* [TASK DIRECTIONS] Format all of the data below as a numbered list with one entry per line, omitting blank lines and the picture lines.

▼

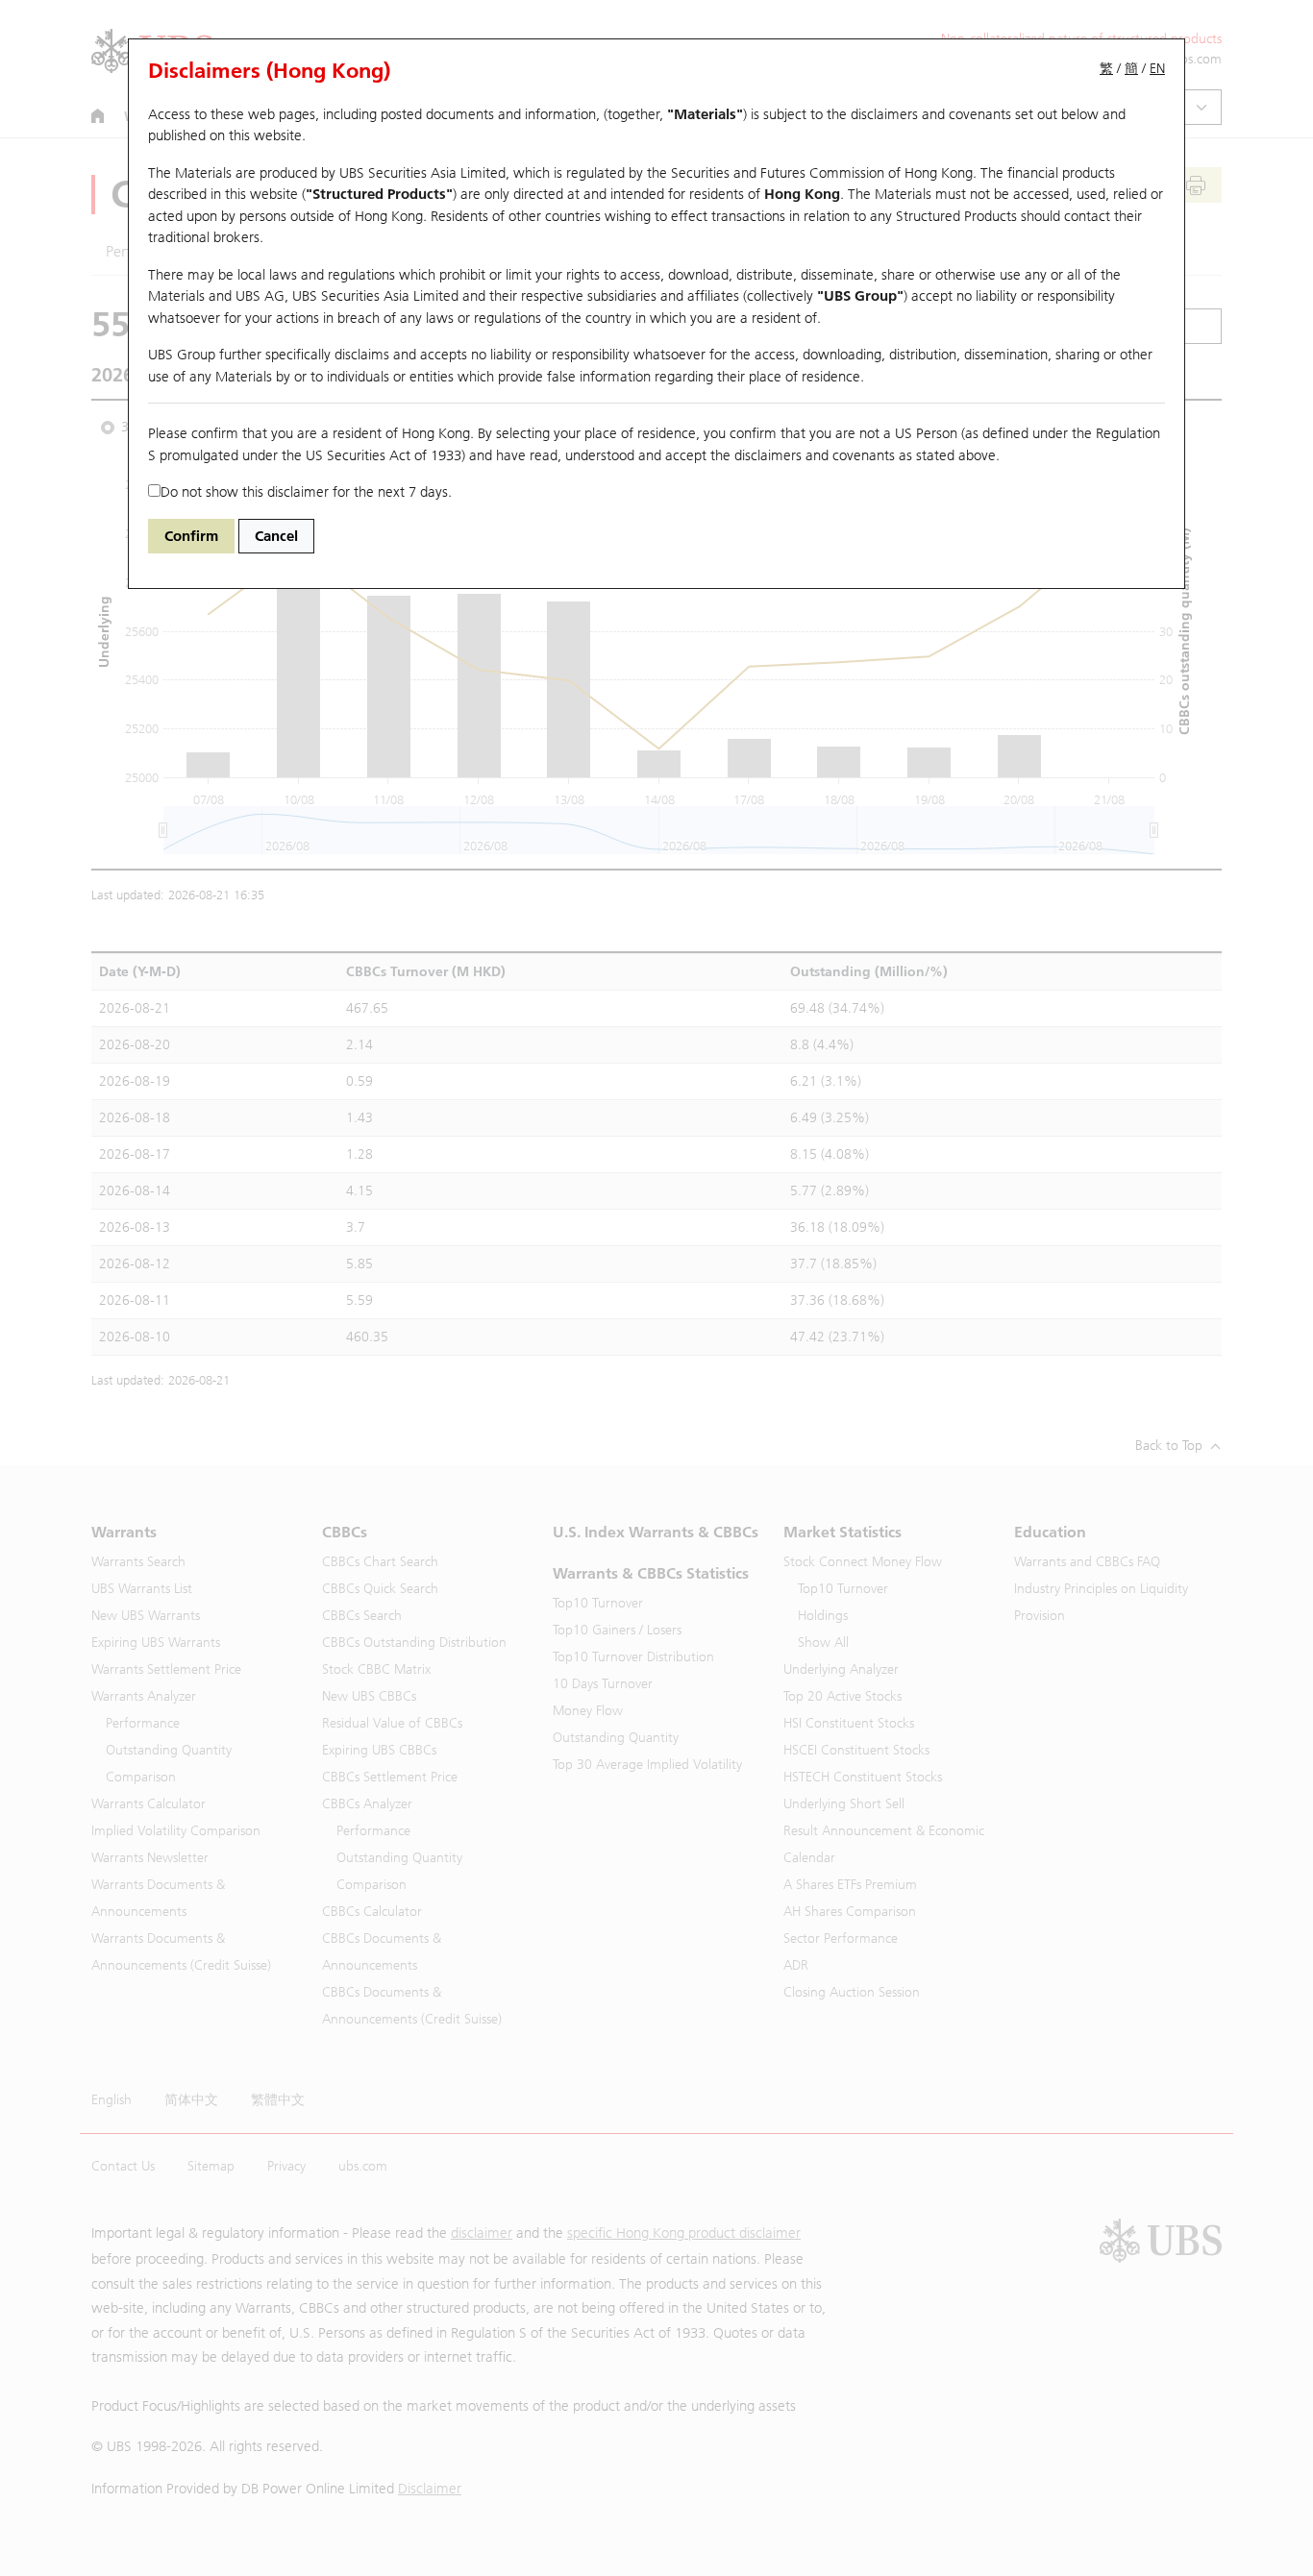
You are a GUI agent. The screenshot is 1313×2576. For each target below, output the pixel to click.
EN (1157, 69)
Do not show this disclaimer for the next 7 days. (306, 492)
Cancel (276, 536)
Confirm (191, 536)
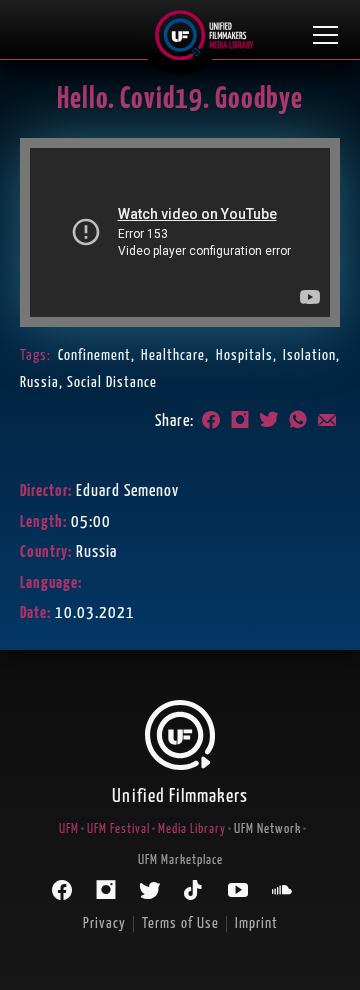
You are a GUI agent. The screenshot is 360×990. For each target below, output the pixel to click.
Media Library (192, 829)
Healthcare (173, 355)
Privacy (104, 923)
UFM (69, 829)
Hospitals (244, 355)
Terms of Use (180, 923)
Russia (39, 382)
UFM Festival (118, 829)
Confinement (94, 355)
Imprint (256, 923)
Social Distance (112, 382)
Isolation (309, 355)
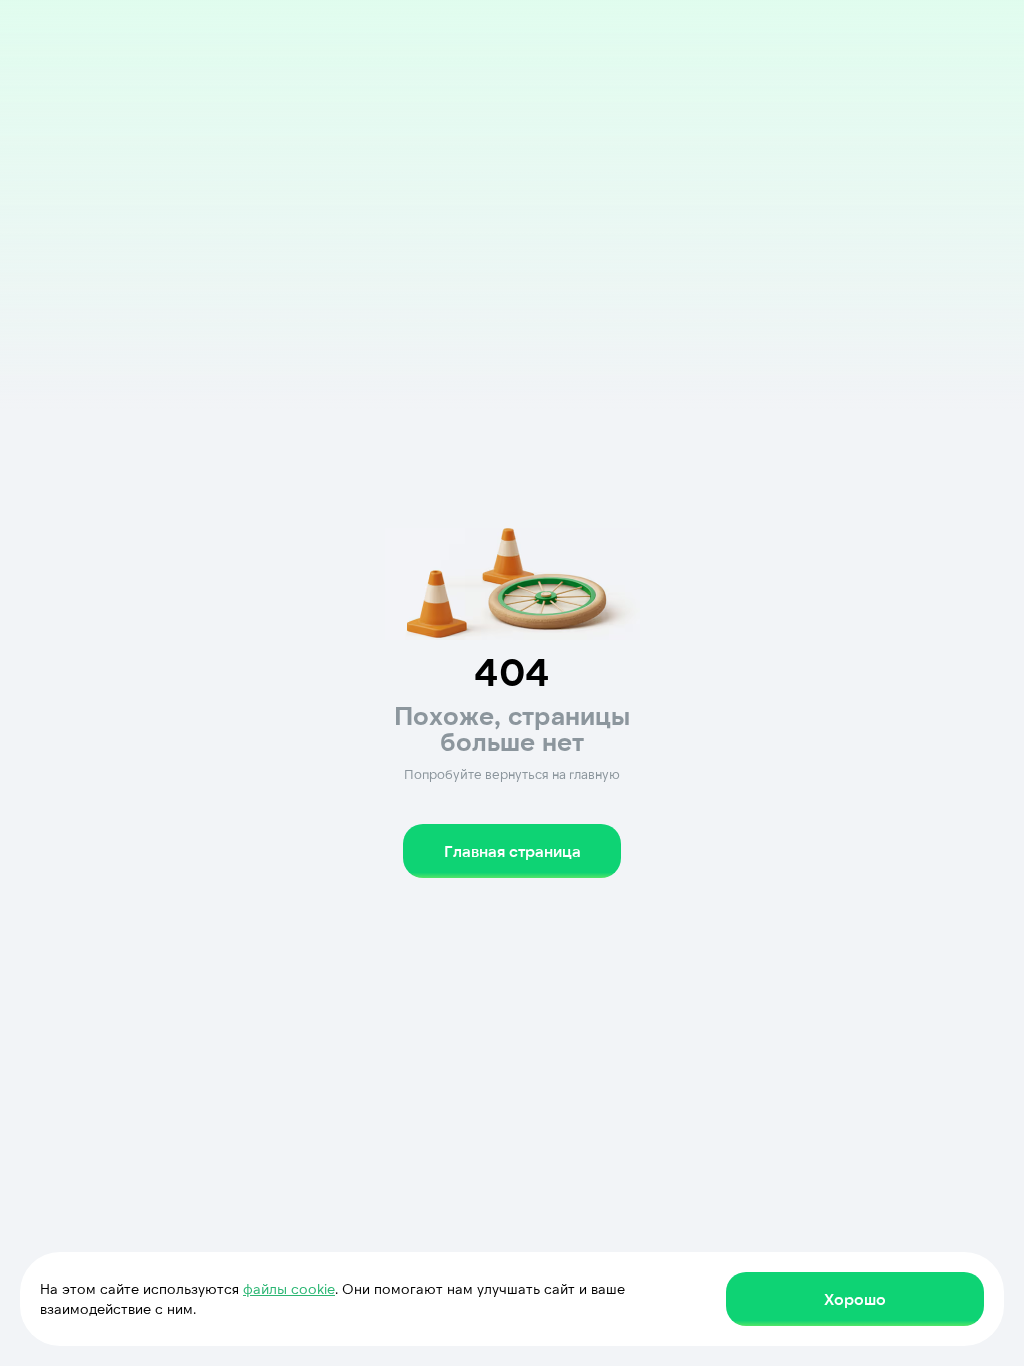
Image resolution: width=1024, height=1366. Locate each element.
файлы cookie (289, 1288)
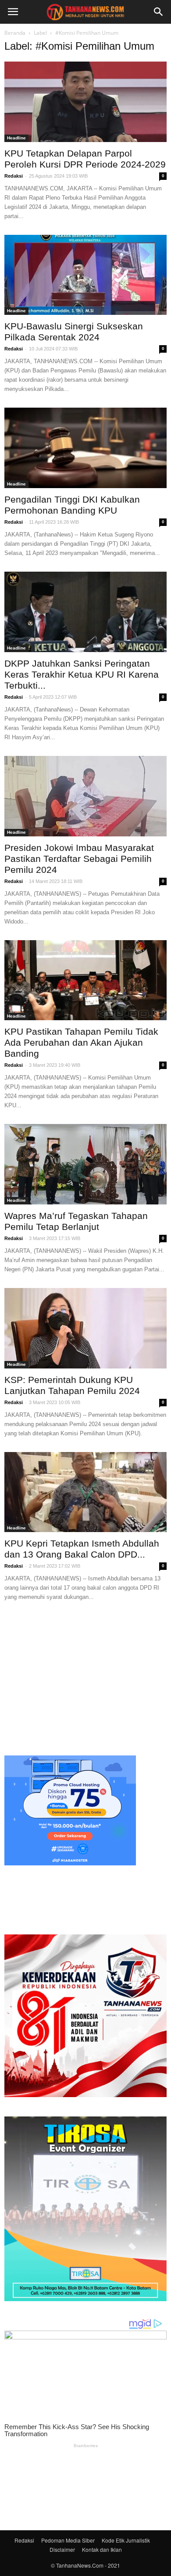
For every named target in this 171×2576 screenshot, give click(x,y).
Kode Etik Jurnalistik (126, 2540)
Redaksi (13, 176)
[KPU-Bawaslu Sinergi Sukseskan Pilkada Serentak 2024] (85, 275)
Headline (16, 137)
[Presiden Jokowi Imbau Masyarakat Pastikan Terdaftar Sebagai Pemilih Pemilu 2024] (85, 796)
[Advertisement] (85, 1677)
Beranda (14, 32)
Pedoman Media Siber (68, 2540)
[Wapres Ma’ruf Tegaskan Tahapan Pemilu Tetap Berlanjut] (85, 1164)
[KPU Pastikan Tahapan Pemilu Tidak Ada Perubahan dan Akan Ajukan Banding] (85, 980)
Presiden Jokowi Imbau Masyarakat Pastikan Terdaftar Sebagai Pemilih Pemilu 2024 (79, 859)
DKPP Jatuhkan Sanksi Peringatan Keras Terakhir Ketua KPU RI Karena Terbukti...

▲

* [ANSWER TO THE TASK]
1. You are a GUI agent. The screenshot is 1313×2576. For each target below, output the pixel to click.
2. EN (1157, 69)
3. Do not show this disclaimer for the next 7 days. (306, 492)
4. Cancel (276, 536)
5. Confirm (191, 536)
6. You are a GUI agent. The screenshot is 360×990. For each target below, output the pixel to click.
7. Media Library (192, 829)
8. Healthcare (173, 355)
9. Privacy (104, 923)
10. UFM (69, 829)
11. Hospitals (244, 355)
12. Terms of Use (180, 923)
13. Russia (39, 382)
14. UFM Festival (118, 829)
15. Confinement (94, 355)
16. Imprint (256, 923)
17. Social Distance (112, 382)
18. Isolation (309, 355)
19. Image resolution: width=1024, height=1366. Locate each element.
20. файлы cookie (289, 1288)
21. For every named target in this 171×2576 screenshot, give click(x,y).
22. Kode Etik Jurnalistik (126, 2540)
23. Redaksi (13, 176)
24. [KPU-Bawaslu Sinergi Sukseskan Pilkada Serentak 2024] (85, 275)
25. Headline (16, 137)
26. [Presiden Jokowi Imbau Masyarakat Pastikan Terdaftar Sebagai Pemilih Pemilu 2024] (85, 796)
27. [Advertisement] (85, 1677)
28. Beranda (14, 32)
29. Pedoman Media Siber (68, 2540)
30. [Wapres Ma’ruf Tegaskan Tahapan Pemilu Tetap Berlanjut] (85, 1164)
31. [KPU Pastikan Tahapan Pemilu Tidak Ada Perubahan dan Akan Ajukan Banding] (85, 980)
32. Presiden Jokowi Imbau Masyarakat Pastikan Terdaftar Sebagai Pemilih Pemilu 2024 (79, 859)
33. DKPP Jatuhkan Sanksi Peringatan Keras Terakhir Ketua KPU RI Karena Terbukti...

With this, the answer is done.